Write down the quadratic $f(0)+f'(0)\Delta x+\frac12f''(0)(\Delta x)^2$ for $f(x)=\frac{sin(x)}x$.

$f(0)$, $f'(0)$ and $f''(0)$ are not defined. How could we produce a quadratic approximation at $x=0$?

Answer 1

I think you are asking about the correctness of the question, rather than the expected answer.

You are absolutely right to wonder about this. $f(x)$ is not defined at $x=0$, so what can $f(0), f'(0), f''(0)$ mean? The question is badly posed.

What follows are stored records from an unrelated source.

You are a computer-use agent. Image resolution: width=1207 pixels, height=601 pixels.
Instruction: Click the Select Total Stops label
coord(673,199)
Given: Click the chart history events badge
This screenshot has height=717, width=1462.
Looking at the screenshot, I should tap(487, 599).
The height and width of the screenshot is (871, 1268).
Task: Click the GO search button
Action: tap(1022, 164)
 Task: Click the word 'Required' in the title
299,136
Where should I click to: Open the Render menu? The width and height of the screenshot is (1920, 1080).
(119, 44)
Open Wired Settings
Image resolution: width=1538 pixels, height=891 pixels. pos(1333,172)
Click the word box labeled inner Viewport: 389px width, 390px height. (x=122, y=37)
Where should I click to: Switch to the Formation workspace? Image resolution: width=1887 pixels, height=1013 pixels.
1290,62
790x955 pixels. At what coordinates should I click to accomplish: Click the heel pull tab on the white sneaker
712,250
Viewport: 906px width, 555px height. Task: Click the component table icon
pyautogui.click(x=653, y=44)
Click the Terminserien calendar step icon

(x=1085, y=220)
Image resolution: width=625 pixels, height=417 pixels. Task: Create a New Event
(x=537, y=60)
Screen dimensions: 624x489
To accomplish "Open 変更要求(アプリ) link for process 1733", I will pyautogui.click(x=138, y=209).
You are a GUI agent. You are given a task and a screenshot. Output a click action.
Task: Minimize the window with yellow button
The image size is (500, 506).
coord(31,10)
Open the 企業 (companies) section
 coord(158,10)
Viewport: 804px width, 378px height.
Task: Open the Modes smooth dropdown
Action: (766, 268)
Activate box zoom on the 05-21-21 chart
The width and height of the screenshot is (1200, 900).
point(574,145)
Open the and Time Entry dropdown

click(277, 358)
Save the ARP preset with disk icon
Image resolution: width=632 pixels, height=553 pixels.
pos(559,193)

But in truth it is obvious what the question intends: it is about the function $f$ defined by

$$ f(x) = \begin{cases} 1, & \text{if $x = 0$} \\ \dfrac{\sin x}{x}, & \text{if $x \ne 0$} \end{cases} $$

And this function is infinitely differentiable at $x=0$.

Answer 2

If you call

$$ f(x) = \frac{\sin x}{x} $$

Use the limit

\begin{eqnarray} \lim_{x \to 0} f(x) &=& 1 \\ \lim_{x \to 0} f'(x) &=& 0 \\ \lim_{x \to 0} f''(x) &=& -1/3 \\ \end{eqnarray}

So that you have

$$ f(x) = 1 - x^2/6 + O(x^3) $$

Answer 3

You could recall that

$$\sin(x)=\sum_{n=0}^\infty\frac{(-1)^nx^{2n+1}}{(2n+1)!}$$

which is the famous expansion for $\sin(x)$. Then simply divide both sides by $x$.